Instructions for the task:
Write out every line of the listing below word for word, leaving out the pictures.
-------- Data to use --------
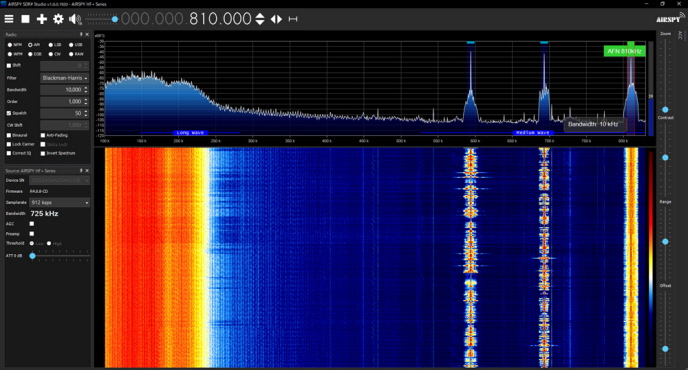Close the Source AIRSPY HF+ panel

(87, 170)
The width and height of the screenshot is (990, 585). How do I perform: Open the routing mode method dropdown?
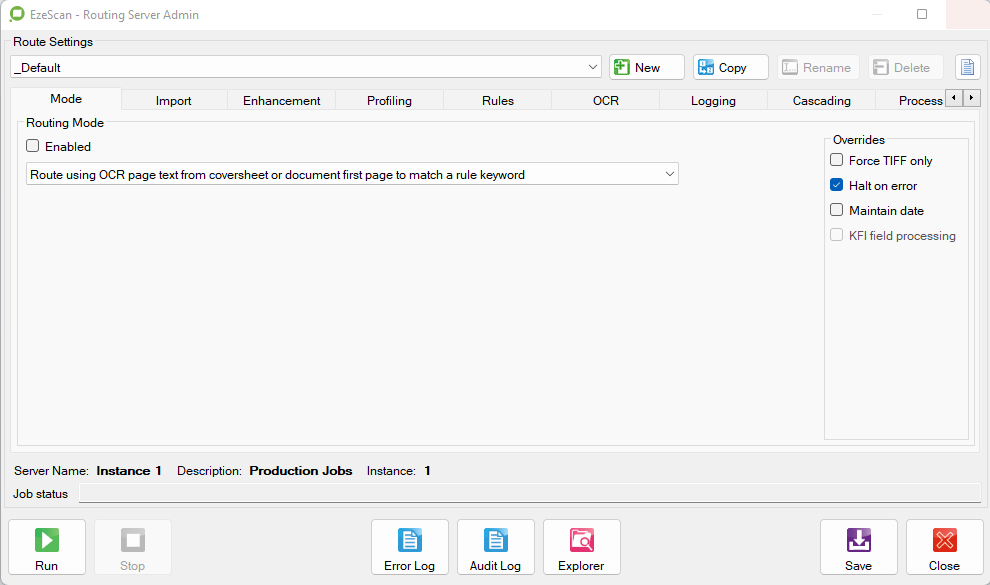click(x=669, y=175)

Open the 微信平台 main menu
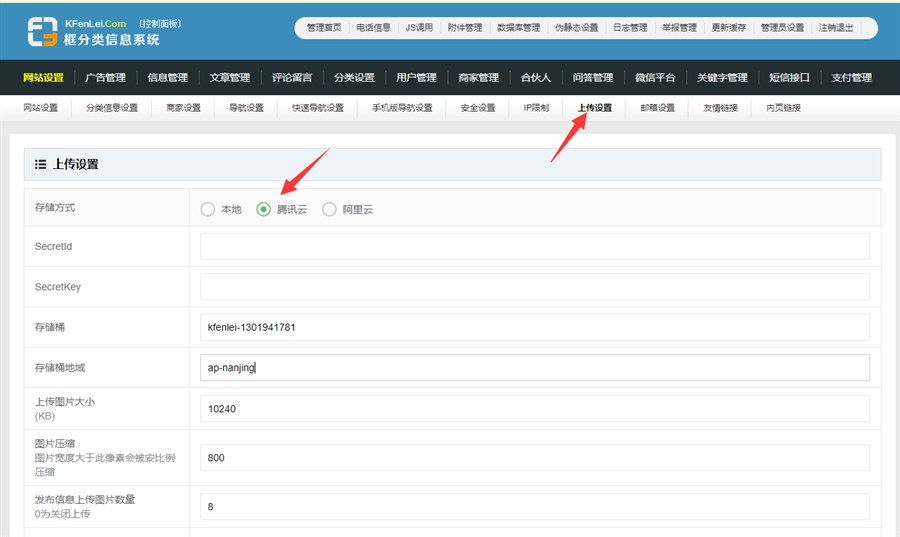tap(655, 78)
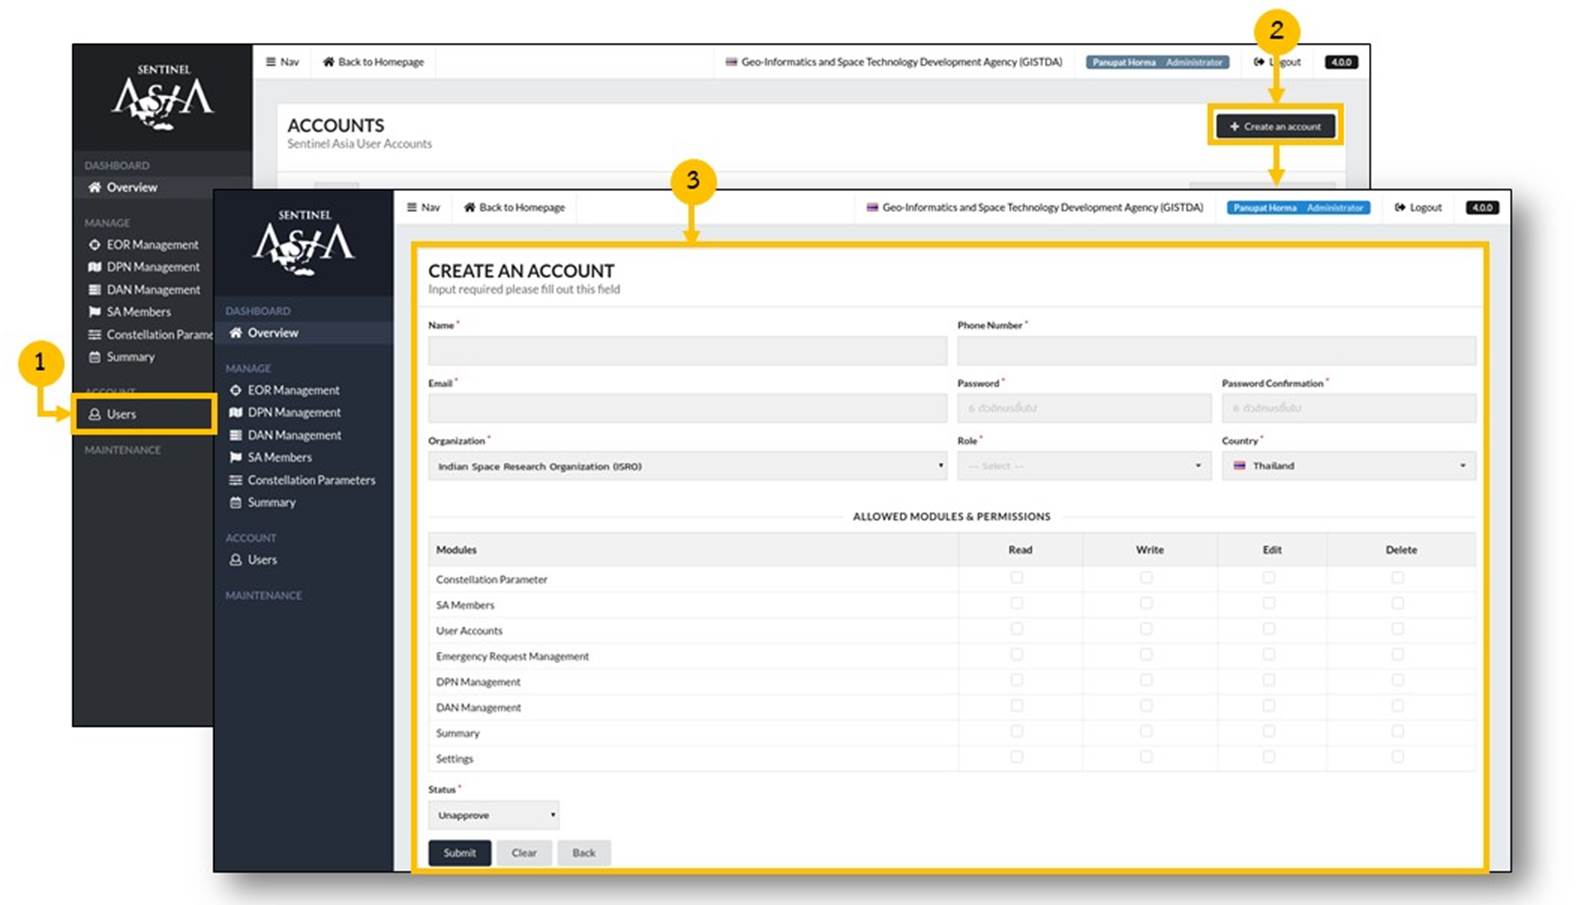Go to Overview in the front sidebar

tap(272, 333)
--------
The result:
Close the Source AIRSPY HF+ panel

(87, 170)
The width and height of the screenshot is (990, 585). How do I perform: Open the routing mode method dropdown?
click(x=669, y=175)

Open the 微信平台 main menu
tap(655, 78)
Go to Overview in the front sidebar

tap(272, 333)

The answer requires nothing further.